5. Logan and McIntosh Counties, North Dakota – These days, it’s worth noting when a wind project even gets approved.
6. Hamilton County, Indiana – This county is now denying an Aypa battery storage facility north of Indianapolis despite growing power concerns in the region.
They don’t have much to lose, Heiko Burow, an attorney at Baker & Mackenzie, tells me.
This week, since this edition of The Fight was so heavy, I tried something a little different: I interviewed one of my readers, Heiko Burow, an attorney with Baker & Mackenzie based in Dallas, Texas. Burow doesn’t work in energy specifically – he’s an intellectual property lawyer – but he’s read many of my scoops over the past few weeks about attacks on renewable energy and had legitimate criticism! Namely, as a lawyer who is passionate about the rule of law, he wanted to send a message to any developers and energy wonks reading me to use the legal system more often as a tool against attacks on their field.
The following conversation has been abridged for clarity. Let’s dive in.
So Heiko, you reached out to me after my latest scoop about how the Trump administration is now trying to create national land use restrictions on wind projects through the Department of Transportation. In your email, you said the Trump administration “cannot invent a setback requirement by executive fiat.” What does this mean?
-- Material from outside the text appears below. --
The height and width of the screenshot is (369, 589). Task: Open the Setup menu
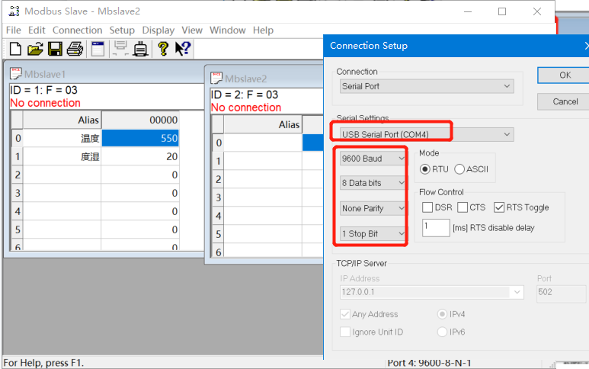pos(122,30)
Something you need to understand from my point of view is, there’s all these things coming out of the White House, the executive. Like the setback requirement: If the law says they have the right to do that, then okay. But the viewpoints of the administration do not replace the law.
There’s no requirement in the law that the Secretary of Transportation can require a setback. He can’t just come in and say here’s a required setback. The government can only do what the law allows a government to do.
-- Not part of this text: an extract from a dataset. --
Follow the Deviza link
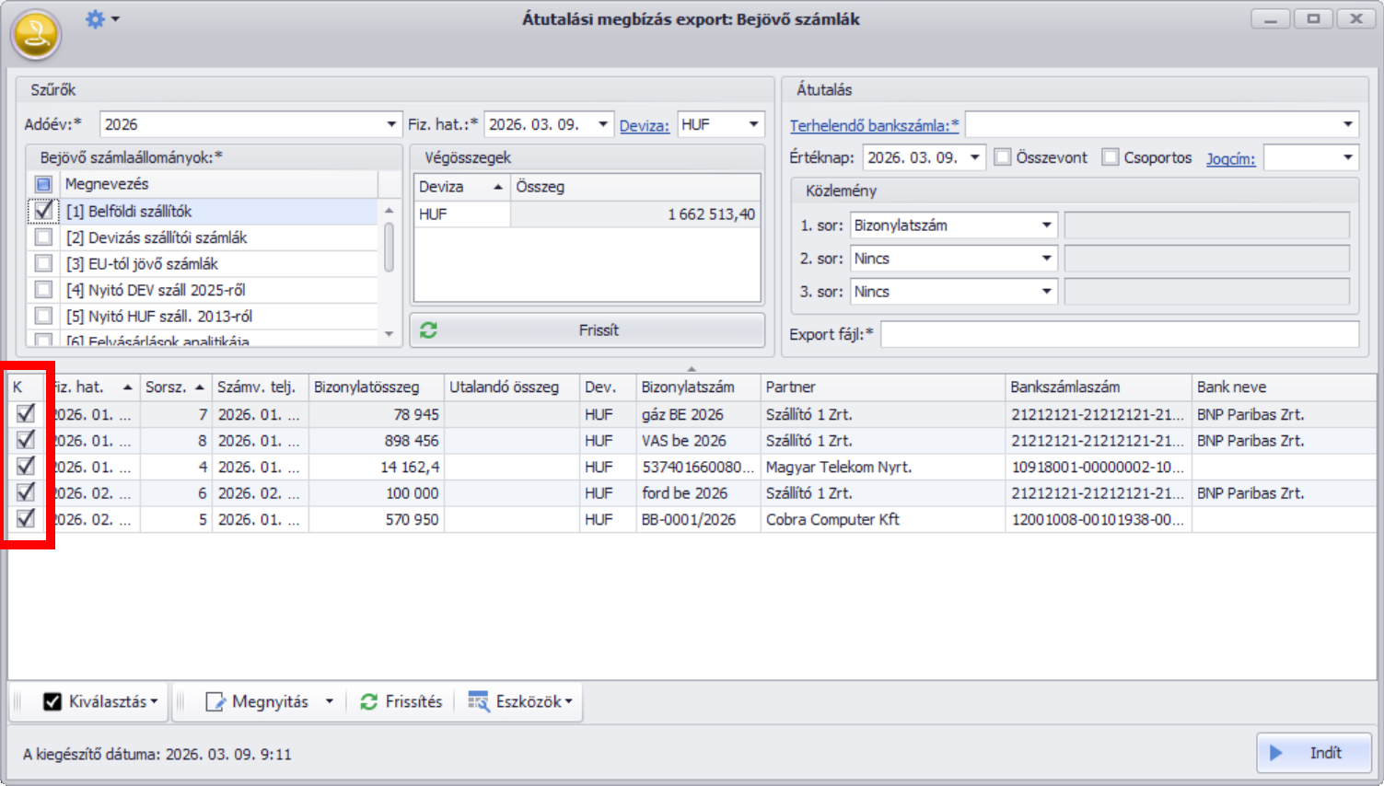This screenshot has width=1384, height=786. click(644, 126)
For example, a CEO can’t come into a company and say all the contracts are null and void. The president, in the same way, can’t say everything that’s legally binding is no longer legally binding. There are two ways that creates a problem: one is that it is a breach of contract, and the courts will say there’s a different remedy for that. But there’s also a constitutional problem with that.
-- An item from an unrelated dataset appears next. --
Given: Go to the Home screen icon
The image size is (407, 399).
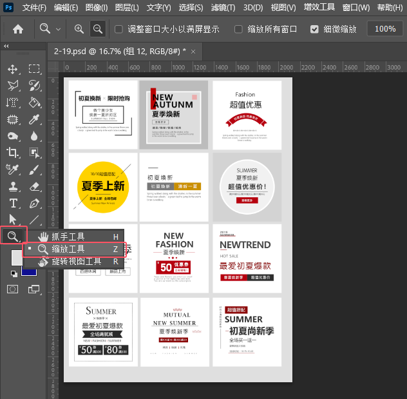Looking at the screenshot, I should click(x=18, y=29).
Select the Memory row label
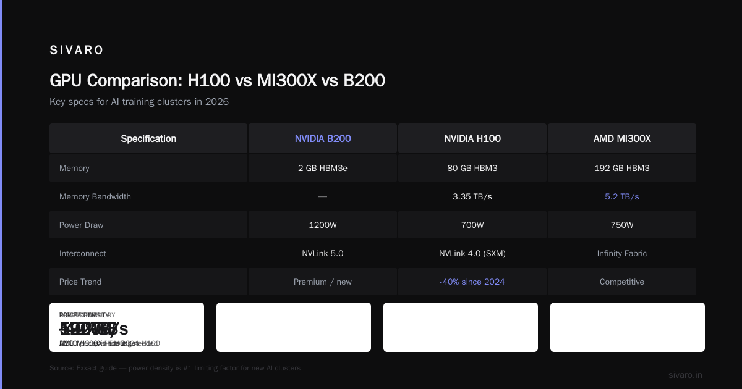The image size is (742, 389). pos(74,168)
Why did you reach out to me about this story, in particular?
I’m just concerned about the environment, and our country, and our democracy.
As someone who works with corporations navigating the legal system under Trump, why do you think companies – like renewable developers – aren’t suing left and right in this moment?
I think they’re timid.
It’s not just companies – it’s stakeholders in general. In 2017, there was pushback on Trump. That is missing. Look at the tech industry – and a lot of investments in renewable energy come from the tech area – and how they lined up with Trump on Inauguration Day.
That is fear. I’d say other stakeholders too are now ruled by fear.
As someone who advises companies in other areas of law, what posture do you think renewable energy companies should take?
Band together. Renewable energy companies, you don’t have much to lose. He’s persecuting you.
I know people stay under the radar, like community solar entities that he could have forgotten about. But he didn’t forget about them. So they need to band together and fight.
Everybody’s just lying low and being afraid. But how much more can renewable energy companies lose? Right now they’re still surviving, because the business case for renewable energy works and states are supporting it. But they’re quiet about it on the national level.
If people start believing what Trump says is the force of law, then it’ll just be that way. And I don’t see a coordinated response to that.